Prompt
Check every line of the data below for the word "Given". Copy the ones that have it.

Raw data
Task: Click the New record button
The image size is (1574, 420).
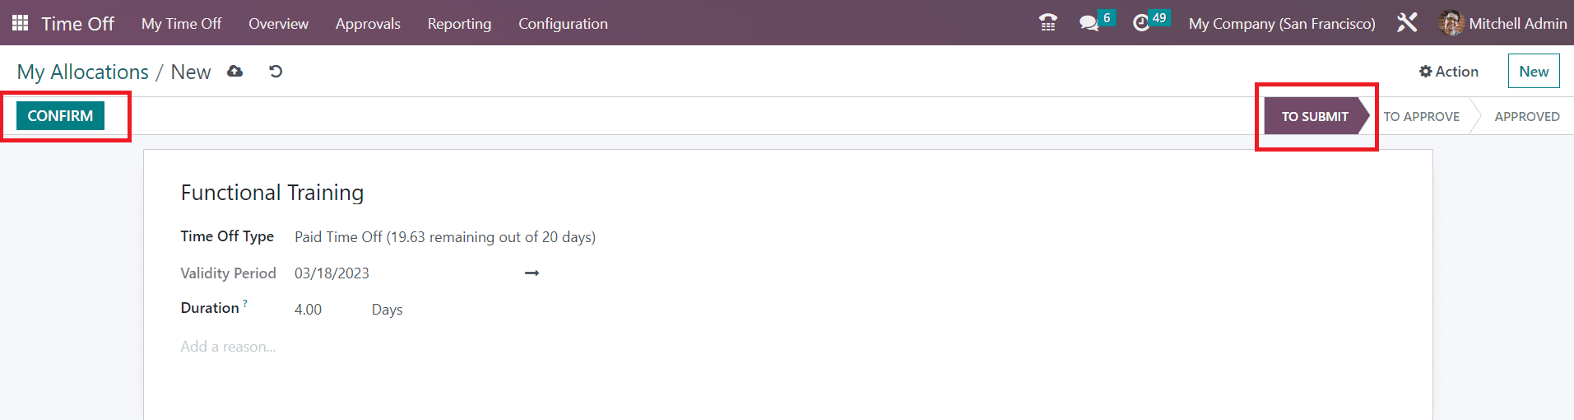Action: (1534, 72)
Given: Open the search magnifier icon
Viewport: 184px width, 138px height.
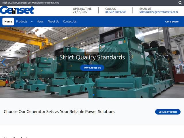Looking at the screenshot, I should click(x=180, y=3).
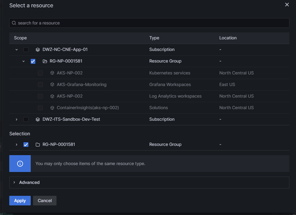Click the magnifier icon in the search box
The height and width of the screenshot is (215, 296).
pos(14,23)
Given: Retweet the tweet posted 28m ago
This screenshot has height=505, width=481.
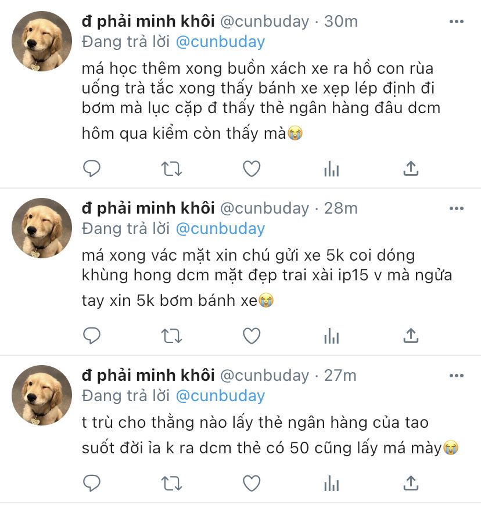Looking at the screenshot, I should pyautogui.click(x=171, y=336).
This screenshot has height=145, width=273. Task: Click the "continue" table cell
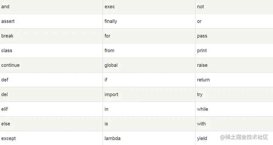coord(10,65)
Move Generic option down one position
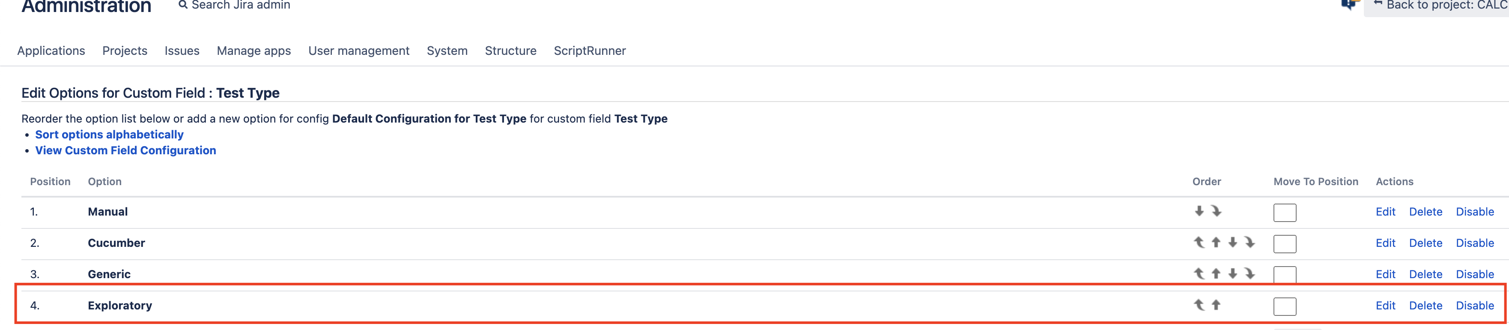Viewport: 1509px width, 330px height. coord(1233,273)
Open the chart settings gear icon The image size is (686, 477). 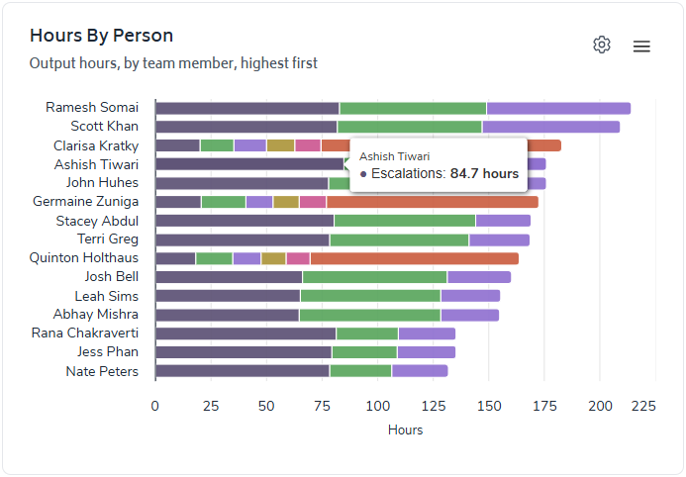pyautogui.click(x=602, y=46)
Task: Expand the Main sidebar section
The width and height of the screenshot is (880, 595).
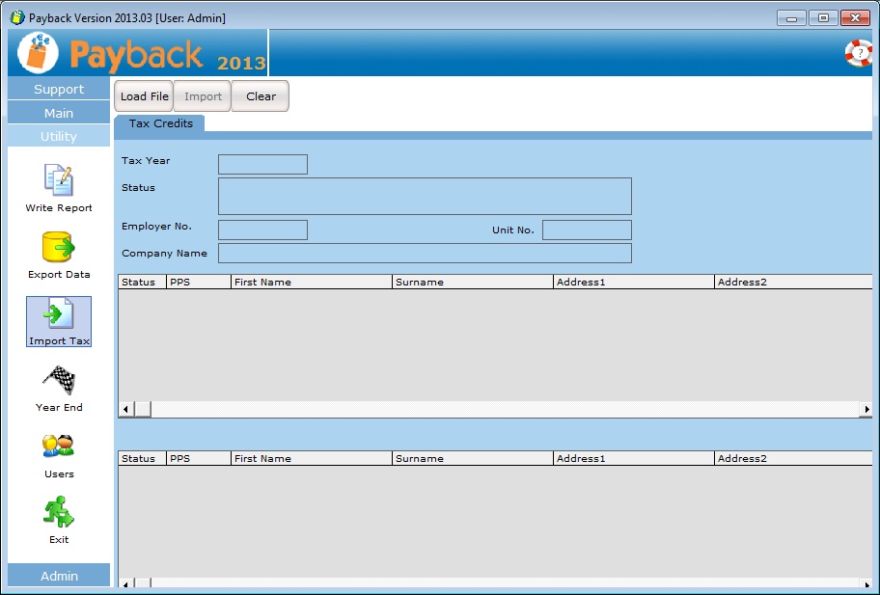Action: click(59, 113)
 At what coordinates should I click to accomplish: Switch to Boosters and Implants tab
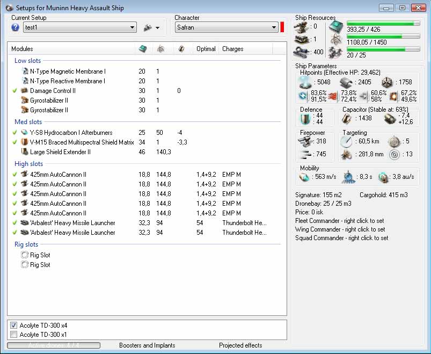[x=147, y=345]
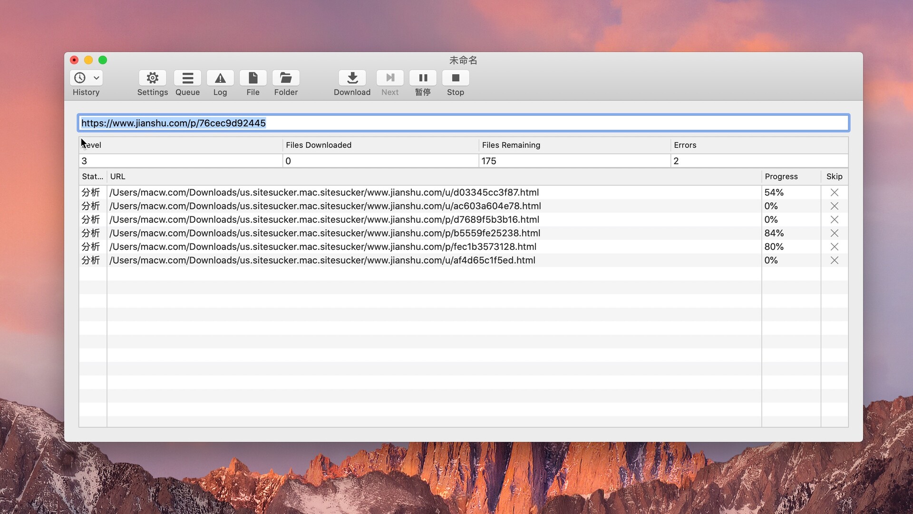Select the URL input field
The width and height of the screenshot is (913, 514).
463,123
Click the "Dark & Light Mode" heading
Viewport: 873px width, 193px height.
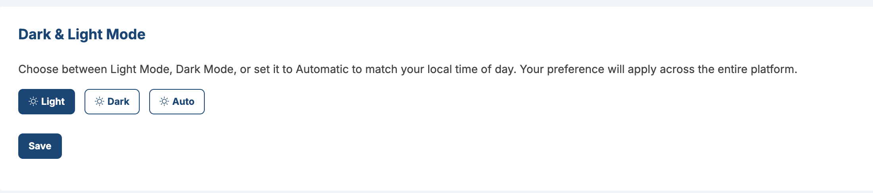point(82,35)
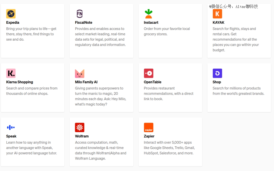Click the red OpenTable logo icon
The height and width of the screenshot is (171, 274).
click(x=148, y=73)
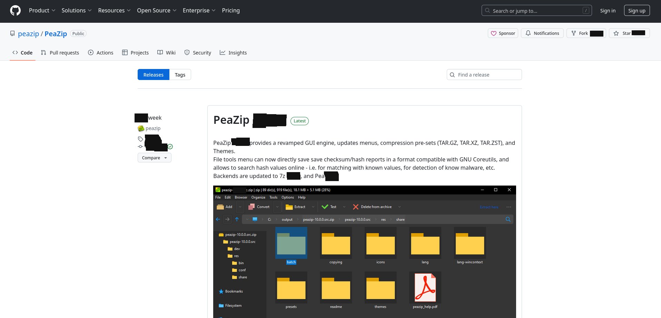This screenshot has width=661, height=318.
Task: Click the Sponsor heart button
Action: pyautogui.click(x=503, y=33)
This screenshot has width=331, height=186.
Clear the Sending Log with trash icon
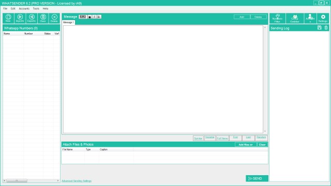click(326, 27)
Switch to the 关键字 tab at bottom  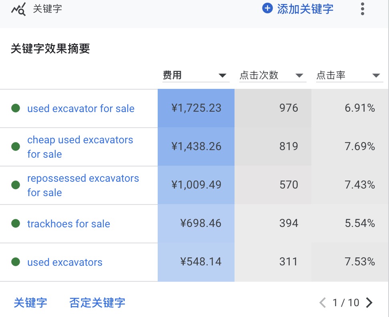pyautogui.click(x=30, y=303)
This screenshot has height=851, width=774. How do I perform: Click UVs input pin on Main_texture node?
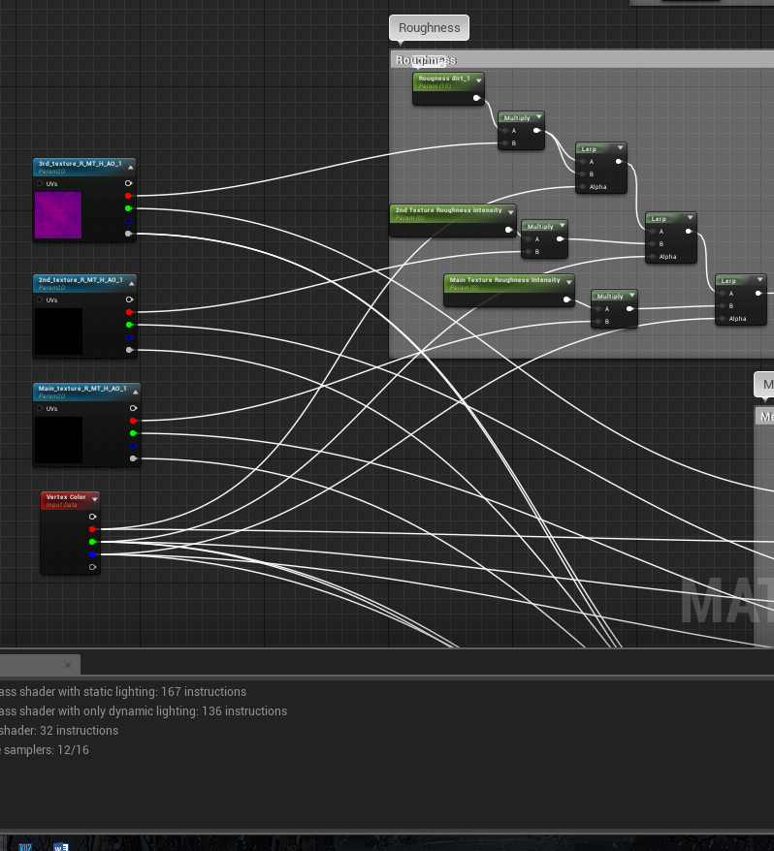point(40,408)
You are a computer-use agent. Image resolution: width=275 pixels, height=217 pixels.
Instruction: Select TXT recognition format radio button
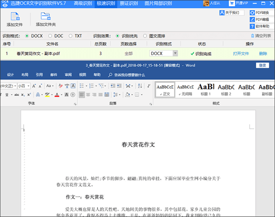click(x=71, y=36)
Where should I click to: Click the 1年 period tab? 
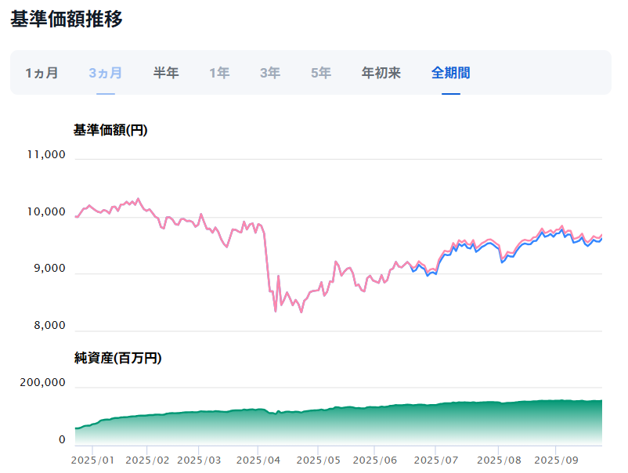click(219, 73)
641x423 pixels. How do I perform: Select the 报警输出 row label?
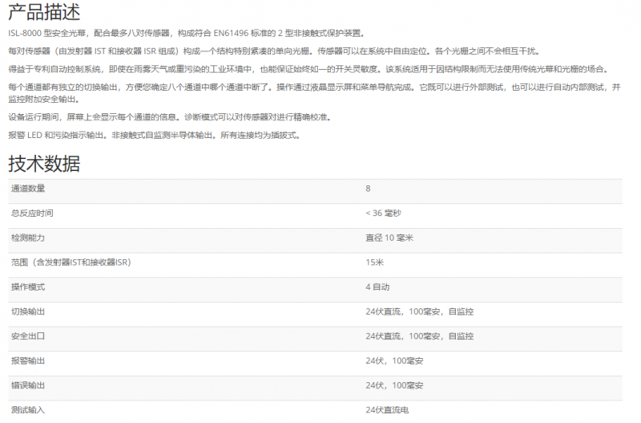[x=28, y=360]
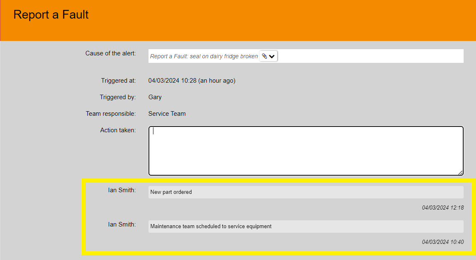
Task: Select the Triggered by value Gary
Action: pyautogui.click(x=155, y=97)
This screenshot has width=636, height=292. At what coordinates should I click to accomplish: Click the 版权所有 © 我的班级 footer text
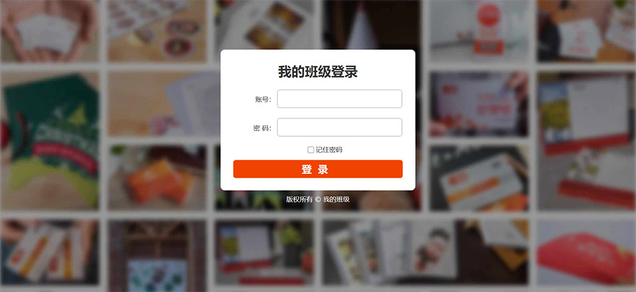point(318,199)
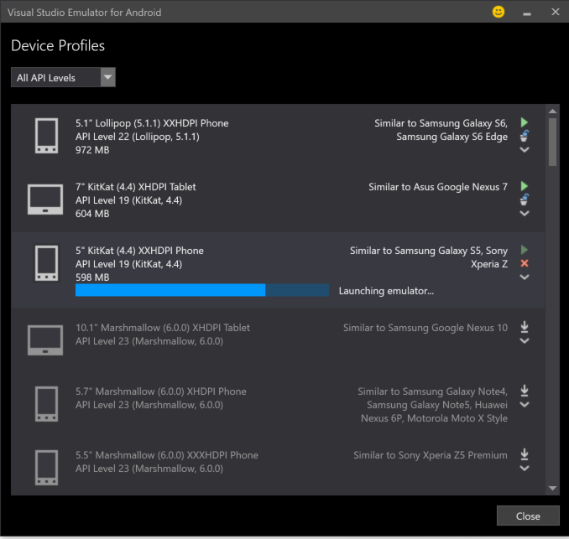Download the 5.7" Marshmallow phone profile
The height and width of the screenshot is (539, 569).
(x=525, y=391)
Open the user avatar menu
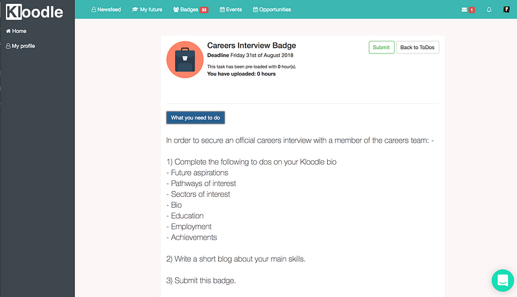Viewport: 517px width, 297px height. 507,10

Final answer
Given: Open the search magnifier icon
Given: Retweet the tweet posted 28m ago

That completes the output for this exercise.